+++ Records supplied +++
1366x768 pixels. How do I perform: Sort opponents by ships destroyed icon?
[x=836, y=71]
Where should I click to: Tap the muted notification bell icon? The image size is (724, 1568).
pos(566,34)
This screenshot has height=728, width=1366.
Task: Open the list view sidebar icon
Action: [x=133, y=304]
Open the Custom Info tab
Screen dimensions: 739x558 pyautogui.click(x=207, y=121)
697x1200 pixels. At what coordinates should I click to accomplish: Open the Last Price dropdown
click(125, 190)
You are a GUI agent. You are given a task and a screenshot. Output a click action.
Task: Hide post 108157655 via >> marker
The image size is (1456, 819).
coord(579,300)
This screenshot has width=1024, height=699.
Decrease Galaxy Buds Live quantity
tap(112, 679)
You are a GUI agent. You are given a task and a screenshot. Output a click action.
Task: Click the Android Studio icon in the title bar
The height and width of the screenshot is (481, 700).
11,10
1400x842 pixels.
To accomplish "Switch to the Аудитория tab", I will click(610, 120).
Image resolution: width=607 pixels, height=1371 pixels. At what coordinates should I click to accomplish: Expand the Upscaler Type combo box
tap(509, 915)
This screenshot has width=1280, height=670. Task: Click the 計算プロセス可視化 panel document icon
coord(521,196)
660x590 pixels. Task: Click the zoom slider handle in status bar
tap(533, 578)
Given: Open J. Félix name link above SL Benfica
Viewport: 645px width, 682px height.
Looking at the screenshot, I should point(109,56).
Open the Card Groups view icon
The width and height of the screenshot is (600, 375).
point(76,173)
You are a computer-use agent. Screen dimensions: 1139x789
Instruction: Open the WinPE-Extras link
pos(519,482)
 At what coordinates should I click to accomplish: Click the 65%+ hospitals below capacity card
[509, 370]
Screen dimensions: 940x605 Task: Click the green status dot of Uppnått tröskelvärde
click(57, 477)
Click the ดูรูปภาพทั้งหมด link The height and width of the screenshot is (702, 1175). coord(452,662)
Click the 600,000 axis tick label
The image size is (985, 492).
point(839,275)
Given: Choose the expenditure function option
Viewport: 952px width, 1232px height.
+++
Work instructions:
Return every line of the records above that contains the word "size".

Complete response:
Where should I click to: Tap the muted notification bell icon? The image size is (724, 1568).
The image size is (1456, 819).
The image size is (985, 492).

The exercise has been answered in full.